* **The input**:
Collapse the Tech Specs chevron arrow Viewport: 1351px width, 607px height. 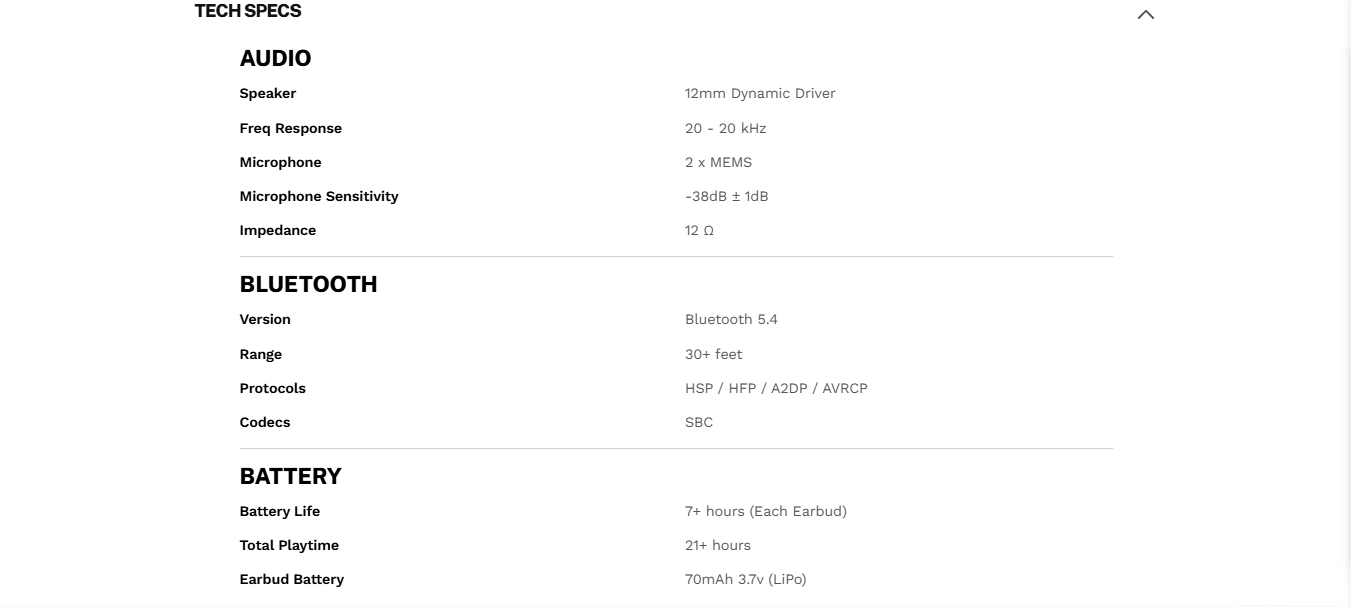click(1146, 15)
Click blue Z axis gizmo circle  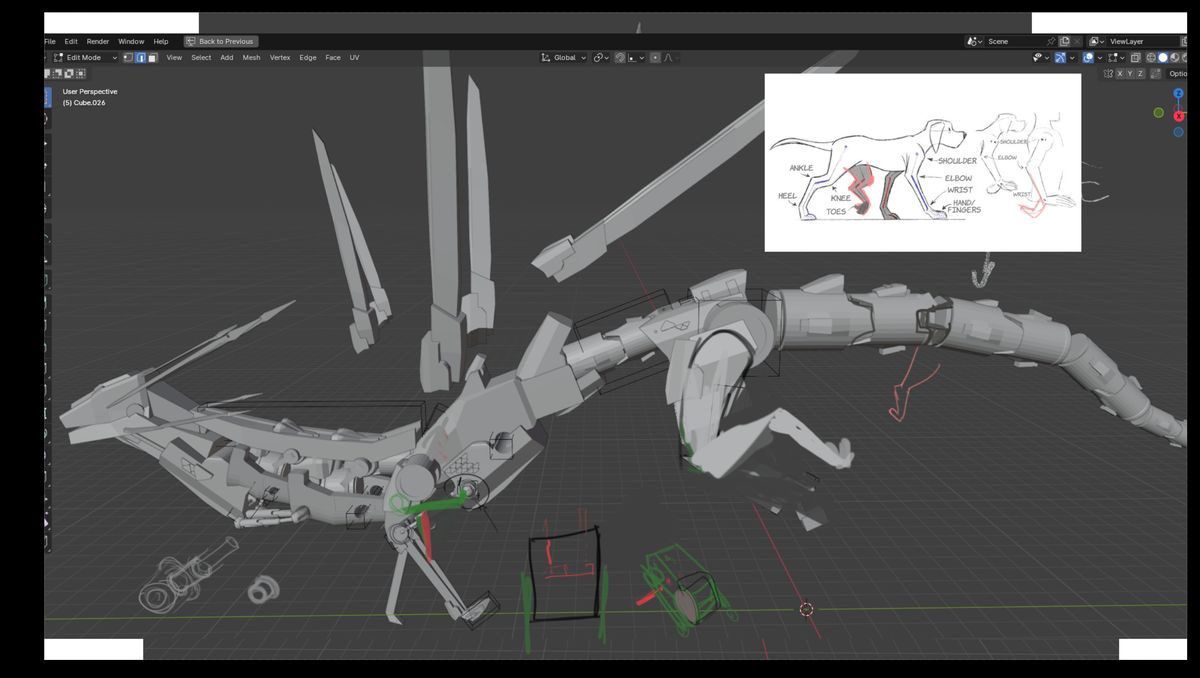(x=1179, y=93)
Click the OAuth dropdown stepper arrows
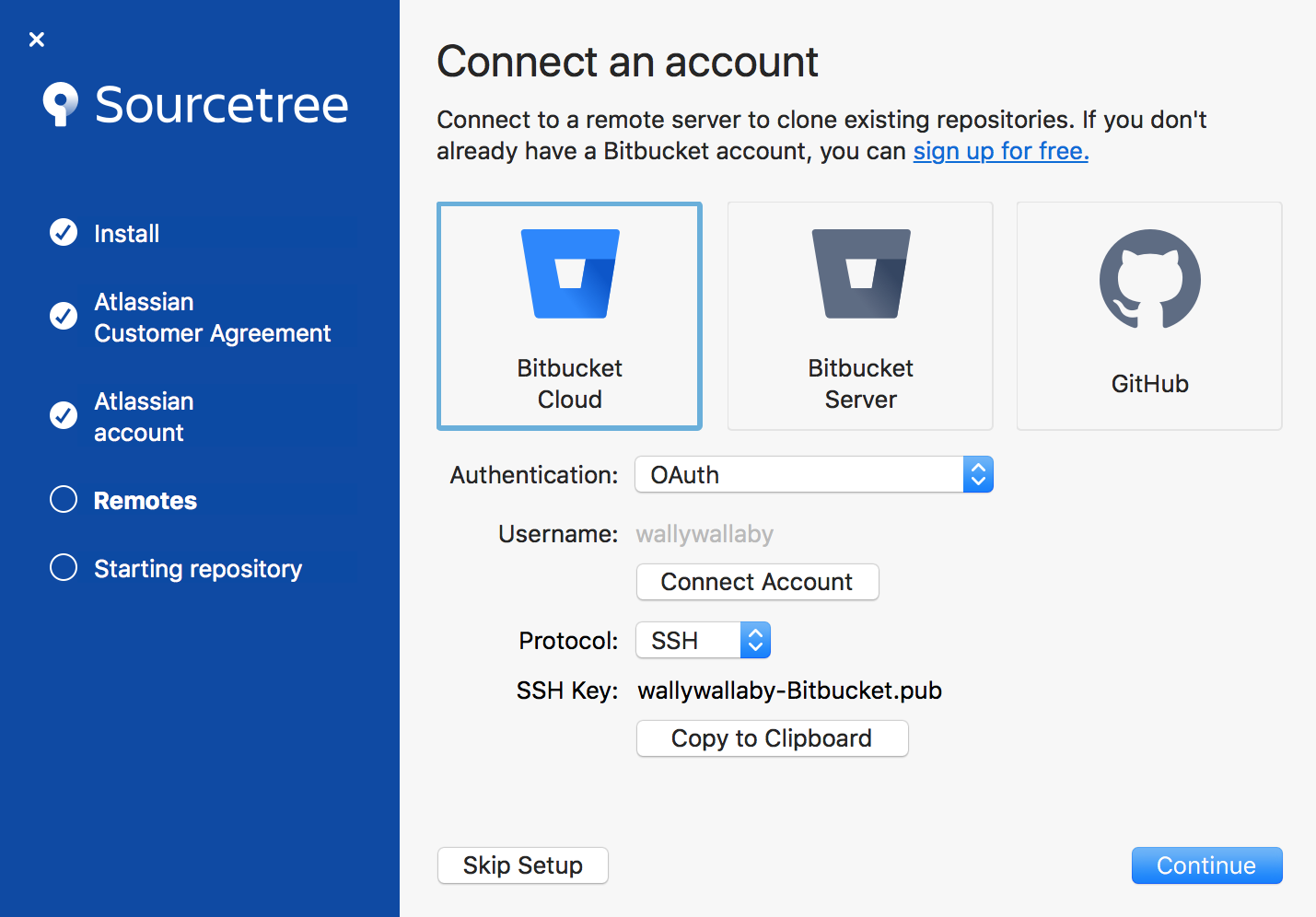 (979, 474)
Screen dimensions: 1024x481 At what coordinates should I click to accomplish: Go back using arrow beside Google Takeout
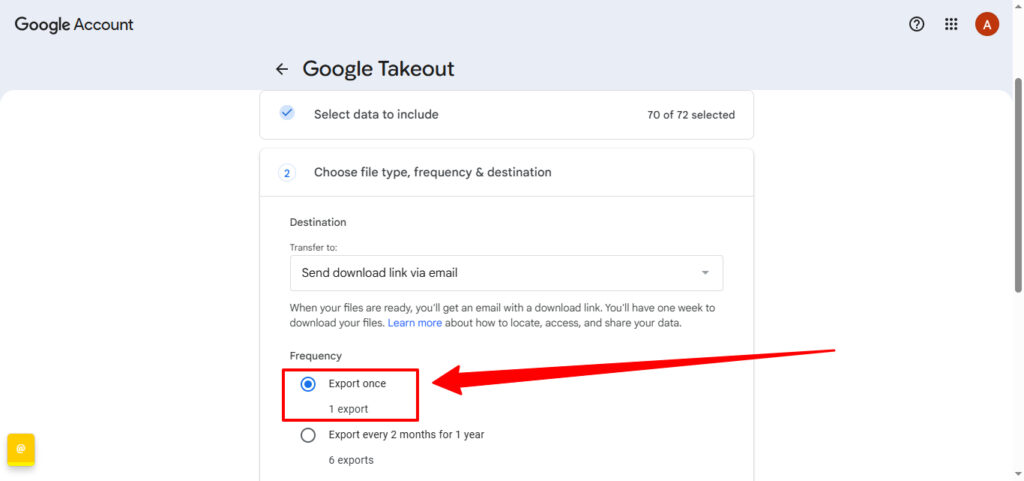282,69
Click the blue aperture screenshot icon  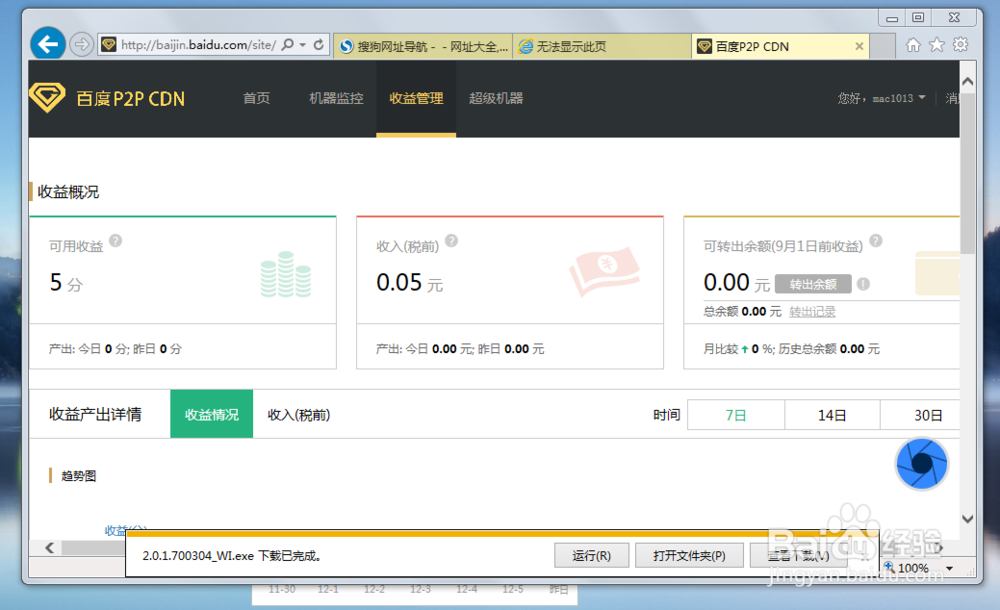click(x=921, y=465)
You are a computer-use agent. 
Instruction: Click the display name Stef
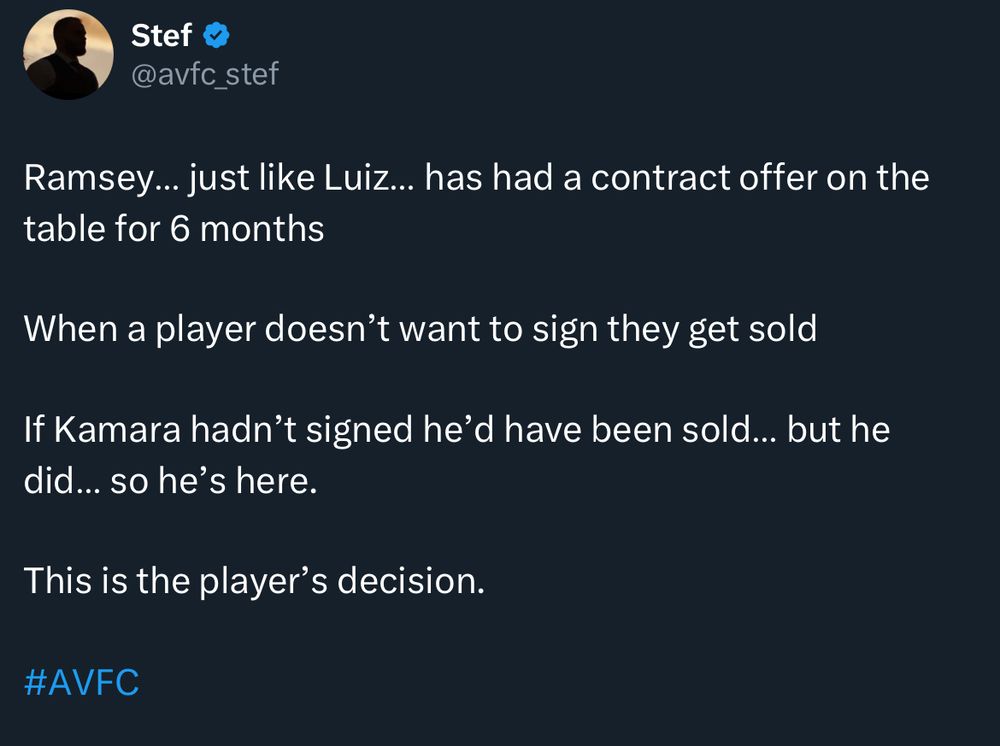(161, 37)
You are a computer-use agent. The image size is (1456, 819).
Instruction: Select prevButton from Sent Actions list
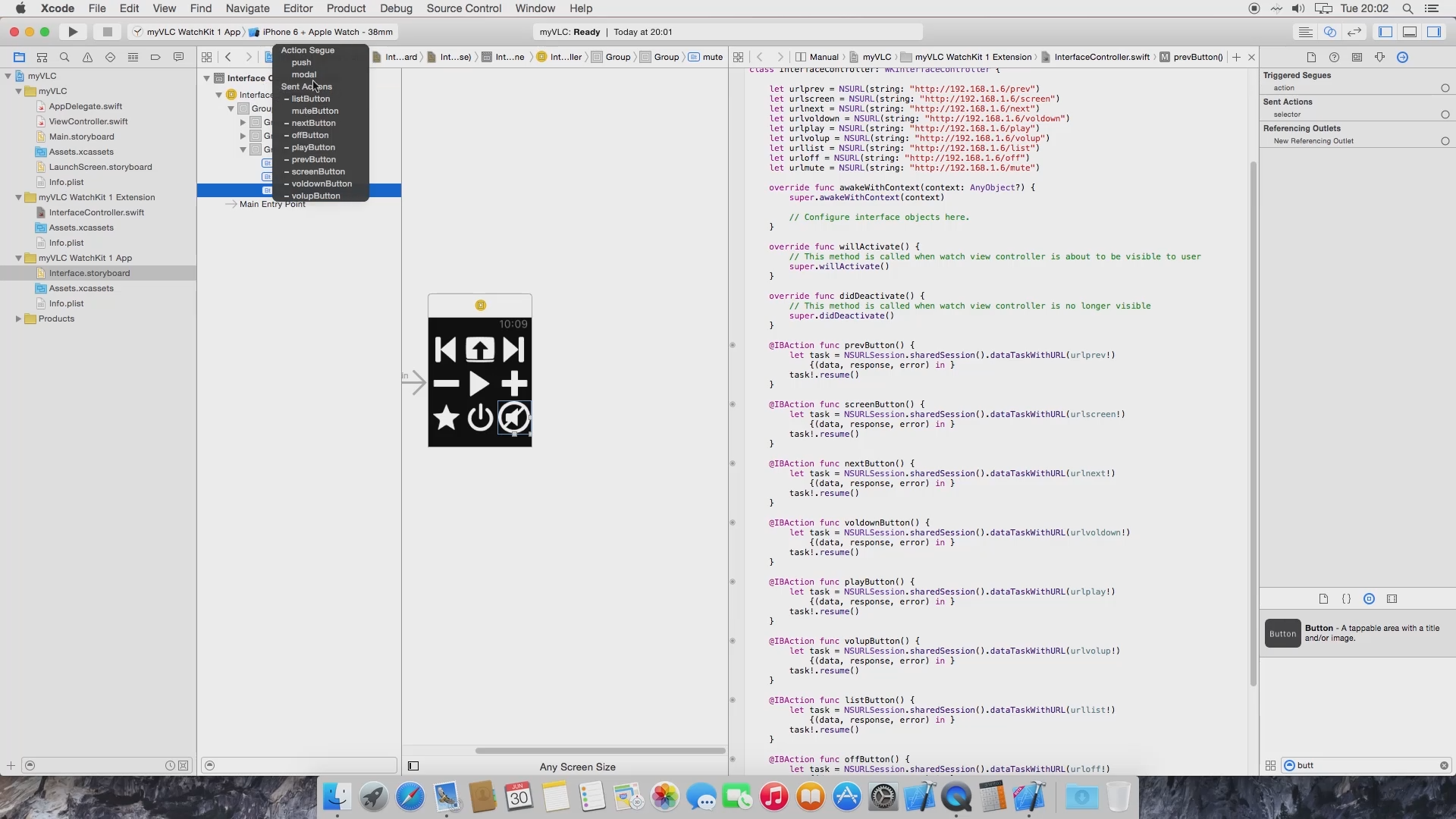313,159
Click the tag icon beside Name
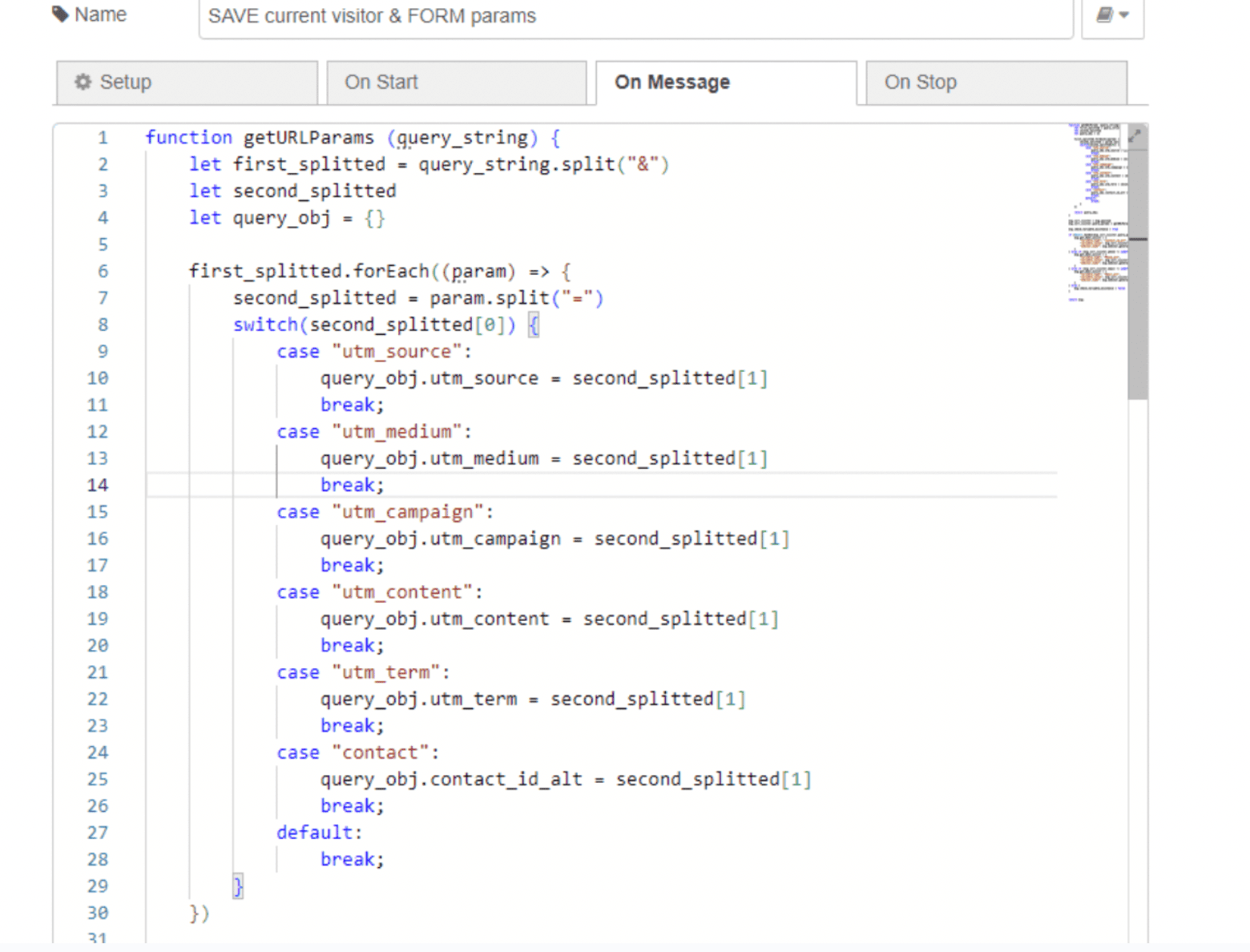 [x=60, y=14]
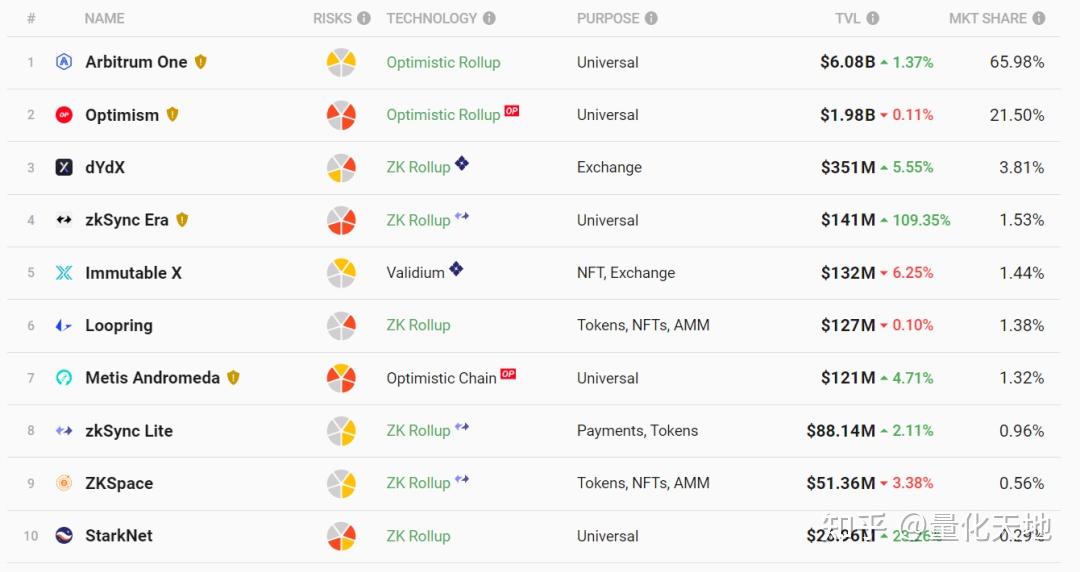Click the dYdX logo icon
Viewport: 1080px width, 572px height.
pyautogui.click(x=64, y=167)
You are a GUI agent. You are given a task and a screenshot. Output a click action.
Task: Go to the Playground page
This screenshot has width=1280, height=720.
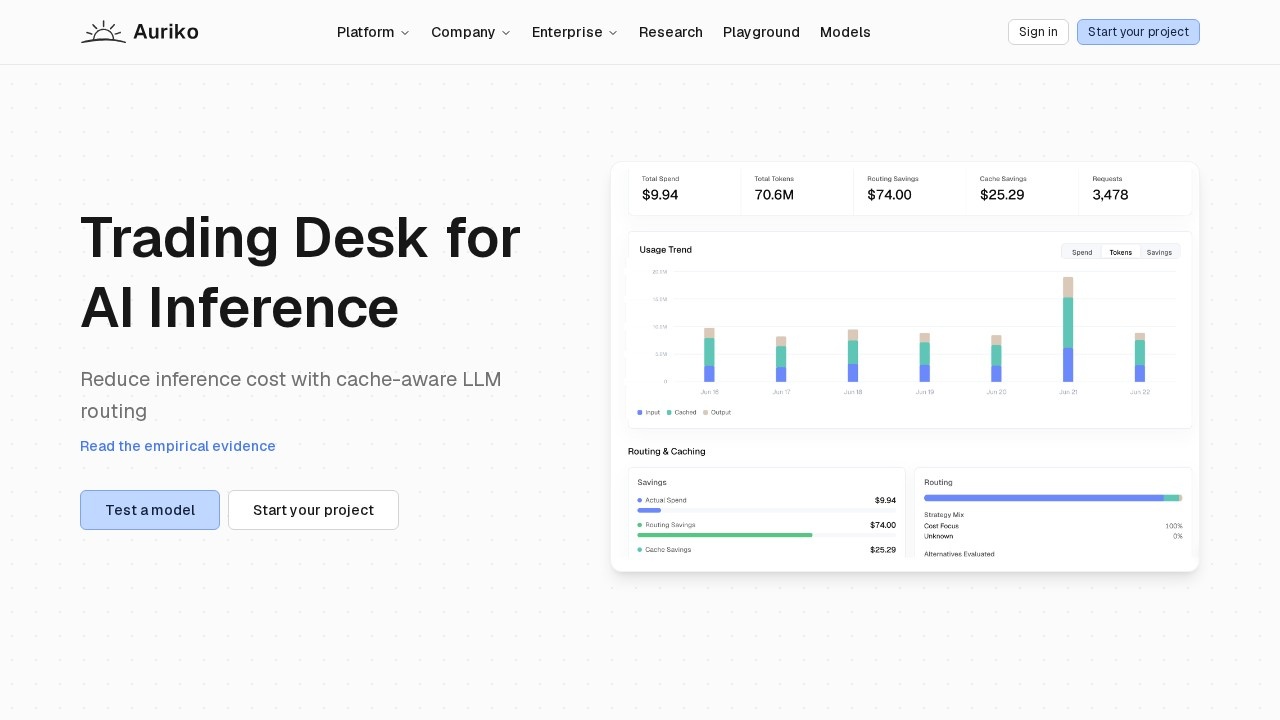[x=761, y=32]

* **What you should do**: Where the line containing "You are a GUI" appears, begin writing out the lines word for word, and continue through the last line of the data, leaving out pictures.

* **Result of the task**:
You are a GUI agent. You are given a task and a screenshot. Output a click action.
Task: Go to the Playground page
This screenshot has width=1280, height=720.
[x=761, y=32]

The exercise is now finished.